[[ Data to examine open ]]

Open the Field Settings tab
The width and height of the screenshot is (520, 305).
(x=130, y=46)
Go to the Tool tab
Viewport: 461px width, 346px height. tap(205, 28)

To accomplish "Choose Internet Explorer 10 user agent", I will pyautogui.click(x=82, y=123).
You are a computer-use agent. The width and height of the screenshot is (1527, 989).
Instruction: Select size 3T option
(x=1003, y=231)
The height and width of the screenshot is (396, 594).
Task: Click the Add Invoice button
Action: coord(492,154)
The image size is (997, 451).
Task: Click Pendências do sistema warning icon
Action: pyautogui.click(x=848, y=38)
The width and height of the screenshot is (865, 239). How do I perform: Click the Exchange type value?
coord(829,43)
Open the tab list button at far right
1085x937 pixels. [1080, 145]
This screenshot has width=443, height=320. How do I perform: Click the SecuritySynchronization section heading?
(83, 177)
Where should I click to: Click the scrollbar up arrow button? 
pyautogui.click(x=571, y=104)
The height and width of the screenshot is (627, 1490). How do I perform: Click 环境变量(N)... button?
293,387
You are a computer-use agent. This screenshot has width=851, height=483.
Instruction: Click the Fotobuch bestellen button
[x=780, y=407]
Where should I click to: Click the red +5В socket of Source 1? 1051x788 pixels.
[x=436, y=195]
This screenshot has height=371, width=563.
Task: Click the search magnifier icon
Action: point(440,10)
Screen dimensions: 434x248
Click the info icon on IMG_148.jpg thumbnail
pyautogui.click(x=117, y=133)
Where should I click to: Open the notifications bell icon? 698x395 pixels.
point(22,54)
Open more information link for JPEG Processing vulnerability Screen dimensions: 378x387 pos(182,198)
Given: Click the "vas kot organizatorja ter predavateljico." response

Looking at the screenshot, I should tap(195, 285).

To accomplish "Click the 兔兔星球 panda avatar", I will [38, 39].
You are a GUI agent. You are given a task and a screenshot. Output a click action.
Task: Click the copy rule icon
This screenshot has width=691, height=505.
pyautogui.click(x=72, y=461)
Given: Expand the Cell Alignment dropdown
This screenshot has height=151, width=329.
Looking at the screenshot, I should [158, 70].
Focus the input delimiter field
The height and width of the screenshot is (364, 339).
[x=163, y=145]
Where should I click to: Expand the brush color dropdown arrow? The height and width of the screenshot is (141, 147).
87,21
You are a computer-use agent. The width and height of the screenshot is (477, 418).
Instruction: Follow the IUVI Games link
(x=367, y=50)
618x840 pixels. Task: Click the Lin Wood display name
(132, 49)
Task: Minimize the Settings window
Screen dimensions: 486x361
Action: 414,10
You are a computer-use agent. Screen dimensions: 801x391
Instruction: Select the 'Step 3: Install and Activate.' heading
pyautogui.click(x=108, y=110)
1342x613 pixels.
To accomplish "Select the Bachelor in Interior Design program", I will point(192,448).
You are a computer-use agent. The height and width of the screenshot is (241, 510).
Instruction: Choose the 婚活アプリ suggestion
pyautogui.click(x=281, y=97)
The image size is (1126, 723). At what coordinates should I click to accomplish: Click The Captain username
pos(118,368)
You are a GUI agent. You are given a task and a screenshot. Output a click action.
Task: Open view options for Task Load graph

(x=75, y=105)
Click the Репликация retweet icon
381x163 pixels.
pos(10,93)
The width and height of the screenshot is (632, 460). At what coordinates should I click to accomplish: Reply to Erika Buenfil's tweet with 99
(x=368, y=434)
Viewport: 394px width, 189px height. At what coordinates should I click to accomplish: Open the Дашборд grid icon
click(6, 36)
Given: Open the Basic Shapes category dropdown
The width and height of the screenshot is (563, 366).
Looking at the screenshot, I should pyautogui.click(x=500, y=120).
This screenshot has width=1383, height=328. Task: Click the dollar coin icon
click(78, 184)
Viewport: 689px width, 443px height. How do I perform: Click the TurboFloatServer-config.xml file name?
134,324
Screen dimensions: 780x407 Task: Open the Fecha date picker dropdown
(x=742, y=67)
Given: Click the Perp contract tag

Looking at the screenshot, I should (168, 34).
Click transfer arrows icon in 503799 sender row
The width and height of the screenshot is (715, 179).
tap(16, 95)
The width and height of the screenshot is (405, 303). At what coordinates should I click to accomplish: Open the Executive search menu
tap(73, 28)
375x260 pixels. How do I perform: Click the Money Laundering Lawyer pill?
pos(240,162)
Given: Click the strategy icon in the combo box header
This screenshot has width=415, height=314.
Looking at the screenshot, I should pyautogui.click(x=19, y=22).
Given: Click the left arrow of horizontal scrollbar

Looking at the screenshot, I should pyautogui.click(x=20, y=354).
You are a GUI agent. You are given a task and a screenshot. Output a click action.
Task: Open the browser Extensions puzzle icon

[[ Data to examine closed ]]

**Task instructions:** Only the lines from the one containing "375x260 pixels. How" through the end of the entries above belong in the answer; repeat them exactly.

**Expected answer:**
375x260 pixels. How do I perform: Click the Money Laundering Lawyer pill?
pos(240,162)
Given: Click the strategy icon in the combo box header
This screenshot has width=415, height=314.
Looking at the screenshot, I should pyautogui.click(x=19, y=22).
Given: Click the left arrow of horizontal scrollbar

Looking at the screenshot, I should pyautogui.click(x=20, y=354).
You are a GUI agent. You are given a task and a screenshot. Output a click action.
Task: Open the browser Extensions puzzle icon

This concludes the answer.